Sérgio Cabral chegou a dar de presente à sua mulher, Adriana Ancelmo, um anel no valor de 800 mil reais, pago com o dinheiro do povo. Sua delação premiada foi homologada pelo STF, o mesmo que, tempos depois, considerou sem efeito o acordo firmado entre ele e a Polícia Federal. Esse acordo havia sido homologado pelo ministro Edson Fachin, apesar da manifestação contrária da Procuradoria-Geral da República (PGR). Tempos depois o Supremo entendeu que a delação era inválida. Cabral chegou a delatar a própria esposa. Ele disse ao juiz Marcelo Bretas que ela sabia de tudo, além de ter usufruído do seu caixa paralelo durante todo o seu governo. Adriana valia-se do seu escritório de advocacia para lavar o dinheiro da corrupção. Ambos estão atualmente em liberdade, usufruindo dos milhões desviados impunimente dos cofres públicos. Os exemplos de impunidade são tantos que estimularam a corrupção em todos os poderes da República, dentre os quais o Judiciário. Lógico que a corrupção atinge uma minoria de seus membros. Na semana que passou a Polícia Federal cumpriu 44 mandados de busca e apreensão expedidos pelo Superior Tribunal de Justiça (STJ) contra magistrados suspeitos de operar um esquema de venda de decisões judiciais no Tribunal de Justiça do Mato Grosso do Sul. Os envolvidos são desembargadores, inclusive o presidente e o vice do tribunal para o próximo biênio, que agora deverão usar tornozeleira e se afastar do tribunal. O afastamento vai durar 180 dias, conforme ordem do ministro Francisco Falcão, do STJ. Os desembargadores ainda estão proibidos de acessar as dependências dos órgãos públicos e de se comunicar com os outros investigados. Em nota divulgada, o TJ-MS afirmou que as medidas não afetam os demais membros da corte nem os serviços por ela prestados, e que “Os investigados terão certamente todo o direito de defesa e os fatos ainda estão sob investigação, não havendo, por enquanto, qualquer juízo de culpa definitivo”. Quanto a isso, não há nem haverá, pois a impunidade garantirá a permanência desses desembargadores na Corte muito brevemente. E caso sejam comprovadas as acusações, todos eles receberão como castigo, se houver, uma polpuda aposentaria com todas as vantagens e salários integrais.

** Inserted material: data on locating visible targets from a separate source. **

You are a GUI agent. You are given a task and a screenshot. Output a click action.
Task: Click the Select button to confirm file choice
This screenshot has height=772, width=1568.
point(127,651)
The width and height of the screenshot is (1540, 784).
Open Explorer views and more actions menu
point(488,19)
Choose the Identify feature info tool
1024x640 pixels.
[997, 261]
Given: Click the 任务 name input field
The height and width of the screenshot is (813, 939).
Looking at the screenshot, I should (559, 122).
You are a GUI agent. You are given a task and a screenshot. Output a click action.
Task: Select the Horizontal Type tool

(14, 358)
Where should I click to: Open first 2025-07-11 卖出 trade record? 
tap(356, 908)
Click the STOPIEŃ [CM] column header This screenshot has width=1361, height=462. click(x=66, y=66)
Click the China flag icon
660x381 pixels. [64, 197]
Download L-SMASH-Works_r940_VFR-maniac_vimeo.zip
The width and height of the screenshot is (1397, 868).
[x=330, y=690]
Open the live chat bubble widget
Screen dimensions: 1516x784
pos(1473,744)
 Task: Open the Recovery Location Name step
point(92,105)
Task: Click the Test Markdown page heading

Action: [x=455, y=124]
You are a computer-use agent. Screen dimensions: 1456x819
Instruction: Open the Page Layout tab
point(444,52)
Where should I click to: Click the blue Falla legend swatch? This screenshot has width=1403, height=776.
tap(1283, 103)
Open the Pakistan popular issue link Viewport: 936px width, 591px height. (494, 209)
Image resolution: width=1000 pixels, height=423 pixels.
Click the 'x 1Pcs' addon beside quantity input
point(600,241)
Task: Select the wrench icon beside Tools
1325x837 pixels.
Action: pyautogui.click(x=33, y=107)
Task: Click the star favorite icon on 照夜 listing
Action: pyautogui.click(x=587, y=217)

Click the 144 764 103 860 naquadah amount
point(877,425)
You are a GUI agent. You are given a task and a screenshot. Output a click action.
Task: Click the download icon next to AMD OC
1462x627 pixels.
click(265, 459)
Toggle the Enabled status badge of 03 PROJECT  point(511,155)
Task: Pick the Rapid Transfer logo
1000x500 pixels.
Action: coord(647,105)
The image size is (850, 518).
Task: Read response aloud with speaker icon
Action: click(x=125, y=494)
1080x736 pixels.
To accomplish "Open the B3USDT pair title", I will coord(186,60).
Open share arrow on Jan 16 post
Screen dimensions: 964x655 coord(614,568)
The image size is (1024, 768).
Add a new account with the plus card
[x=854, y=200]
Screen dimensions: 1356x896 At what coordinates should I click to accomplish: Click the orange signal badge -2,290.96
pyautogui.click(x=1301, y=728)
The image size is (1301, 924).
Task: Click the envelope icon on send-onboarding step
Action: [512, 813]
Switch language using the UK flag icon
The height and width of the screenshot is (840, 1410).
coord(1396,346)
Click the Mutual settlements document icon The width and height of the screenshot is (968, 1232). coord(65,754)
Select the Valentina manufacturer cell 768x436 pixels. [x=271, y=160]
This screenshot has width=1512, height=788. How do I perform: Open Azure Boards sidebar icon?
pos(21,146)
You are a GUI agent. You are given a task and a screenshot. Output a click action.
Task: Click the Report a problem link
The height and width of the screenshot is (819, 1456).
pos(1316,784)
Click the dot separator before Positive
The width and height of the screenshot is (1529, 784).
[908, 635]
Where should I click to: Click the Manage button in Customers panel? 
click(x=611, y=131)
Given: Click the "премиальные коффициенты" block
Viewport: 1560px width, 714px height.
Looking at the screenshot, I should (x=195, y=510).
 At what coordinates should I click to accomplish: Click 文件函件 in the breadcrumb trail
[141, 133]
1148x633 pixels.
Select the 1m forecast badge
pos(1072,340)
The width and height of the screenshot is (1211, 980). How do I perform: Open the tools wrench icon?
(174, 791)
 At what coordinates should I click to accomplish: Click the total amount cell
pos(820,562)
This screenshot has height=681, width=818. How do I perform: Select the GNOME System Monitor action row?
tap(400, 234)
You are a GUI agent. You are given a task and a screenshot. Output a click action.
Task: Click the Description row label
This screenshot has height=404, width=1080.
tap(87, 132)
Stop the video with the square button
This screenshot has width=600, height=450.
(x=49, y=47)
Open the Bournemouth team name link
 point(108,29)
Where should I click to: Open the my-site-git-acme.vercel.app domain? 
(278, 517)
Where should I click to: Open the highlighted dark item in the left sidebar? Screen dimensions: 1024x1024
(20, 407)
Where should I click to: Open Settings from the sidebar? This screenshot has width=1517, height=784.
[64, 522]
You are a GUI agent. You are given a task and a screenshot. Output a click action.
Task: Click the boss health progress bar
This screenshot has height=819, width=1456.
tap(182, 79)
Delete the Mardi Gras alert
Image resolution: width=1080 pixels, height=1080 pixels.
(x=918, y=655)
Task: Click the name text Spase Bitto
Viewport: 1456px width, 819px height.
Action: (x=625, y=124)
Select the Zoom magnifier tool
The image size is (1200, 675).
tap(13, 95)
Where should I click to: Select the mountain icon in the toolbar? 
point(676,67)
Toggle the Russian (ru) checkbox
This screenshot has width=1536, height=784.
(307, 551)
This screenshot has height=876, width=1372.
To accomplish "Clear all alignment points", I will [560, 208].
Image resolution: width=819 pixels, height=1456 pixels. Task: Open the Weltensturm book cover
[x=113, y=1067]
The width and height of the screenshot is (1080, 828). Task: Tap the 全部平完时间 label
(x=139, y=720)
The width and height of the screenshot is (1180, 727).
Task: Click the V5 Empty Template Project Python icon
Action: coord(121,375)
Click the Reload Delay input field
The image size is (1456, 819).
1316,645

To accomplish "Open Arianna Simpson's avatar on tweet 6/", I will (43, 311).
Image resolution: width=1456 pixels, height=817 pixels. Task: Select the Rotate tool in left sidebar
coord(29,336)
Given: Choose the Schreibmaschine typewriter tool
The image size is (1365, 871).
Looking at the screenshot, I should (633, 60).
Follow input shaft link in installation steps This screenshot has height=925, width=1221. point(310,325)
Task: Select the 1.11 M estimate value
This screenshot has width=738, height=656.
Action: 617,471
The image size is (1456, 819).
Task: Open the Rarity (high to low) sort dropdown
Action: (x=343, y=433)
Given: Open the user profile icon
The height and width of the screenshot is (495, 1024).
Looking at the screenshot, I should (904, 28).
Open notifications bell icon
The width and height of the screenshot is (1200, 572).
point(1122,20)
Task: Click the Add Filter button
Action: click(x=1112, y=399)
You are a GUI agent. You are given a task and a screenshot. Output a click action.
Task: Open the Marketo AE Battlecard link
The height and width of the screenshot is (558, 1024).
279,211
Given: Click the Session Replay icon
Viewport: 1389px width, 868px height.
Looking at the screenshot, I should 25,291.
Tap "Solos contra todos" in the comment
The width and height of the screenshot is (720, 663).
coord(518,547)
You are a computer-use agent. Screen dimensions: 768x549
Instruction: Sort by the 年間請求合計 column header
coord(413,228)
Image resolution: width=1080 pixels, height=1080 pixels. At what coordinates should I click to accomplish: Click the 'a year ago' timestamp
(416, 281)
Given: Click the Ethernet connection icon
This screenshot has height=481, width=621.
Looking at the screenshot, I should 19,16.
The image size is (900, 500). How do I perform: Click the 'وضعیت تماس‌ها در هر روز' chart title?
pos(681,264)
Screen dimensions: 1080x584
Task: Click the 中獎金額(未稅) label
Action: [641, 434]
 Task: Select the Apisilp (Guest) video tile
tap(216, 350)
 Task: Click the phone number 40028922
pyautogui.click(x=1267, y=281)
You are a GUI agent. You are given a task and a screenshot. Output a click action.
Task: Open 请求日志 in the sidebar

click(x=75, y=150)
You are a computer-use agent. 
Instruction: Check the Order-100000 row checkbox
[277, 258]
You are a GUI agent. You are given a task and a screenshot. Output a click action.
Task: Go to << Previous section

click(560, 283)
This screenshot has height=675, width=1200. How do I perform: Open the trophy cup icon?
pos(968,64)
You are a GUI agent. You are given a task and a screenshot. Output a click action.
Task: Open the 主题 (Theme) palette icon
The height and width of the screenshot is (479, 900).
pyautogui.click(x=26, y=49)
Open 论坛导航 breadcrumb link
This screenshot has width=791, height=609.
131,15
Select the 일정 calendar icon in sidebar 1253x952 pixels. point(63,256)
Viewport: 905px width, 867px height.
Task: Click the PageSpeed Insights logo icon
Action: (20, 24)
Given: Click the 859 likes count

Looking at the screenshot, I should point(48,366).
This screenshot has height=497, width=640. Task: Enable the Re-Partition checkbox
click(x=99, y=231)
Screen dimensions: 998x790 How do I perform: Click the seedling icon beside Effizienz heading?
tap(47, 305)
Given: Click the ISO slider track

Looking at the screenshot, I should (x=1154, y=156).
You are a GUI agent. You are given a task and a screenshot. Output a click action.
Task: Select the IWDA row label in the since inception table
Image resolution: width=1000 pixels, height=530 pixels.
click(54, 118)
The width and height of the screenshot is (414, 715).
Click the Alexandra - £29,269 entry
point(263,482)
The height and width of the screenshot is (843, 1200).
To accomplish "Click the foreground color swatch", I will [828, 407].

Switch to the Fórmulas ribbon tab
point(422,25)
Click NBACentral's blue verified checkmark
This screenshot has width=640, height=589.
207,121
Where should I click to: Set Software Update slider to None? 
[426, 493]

Também são alvos da operação o conselheiro e atual corregedor-geral do Tribunal de Contas sul-mato-grossense e um familiar dele, servidor do TJ-MS. A Polícia Federal ainda investiga a participação de outros servidores públicos de grande influência no esquema, que seriam filhos de autoridades e advogados envolvidos. A investigação abrange os crimes de corrupção, lavagem de dinheiro, organização criminosa, extorsão e falsificação de escrituras públicas no Judiciário do estado, sendo que as decisões compradas envolveriam, entre outros litígios, a disputa pela posse de terras. A venda das sentenças era feita abertamente. Diálogos encontrados pela PF revelam como os investigados conversavam abertamente sobre as tratativas envolvendo julgamentos no tribunal. Durante a investigação, a corporação encontrou conversas antecipando resultados, negociações de valores e cobranças relativas aos supostos repasses para os magistrados. A operação recebeu o nome de “Ultima Ratio”, que significa que “a força é o último argumento dos reis”, ou seja, uma vez esgotados os argumentos razoáveis e os recursos diplomáticos para a resolução de divergências, impõe-se o uso da força como única solução. E foi o que a Policia Federal e o STJ fizeram.
*Luiz Holanda, advogado e professor universitário.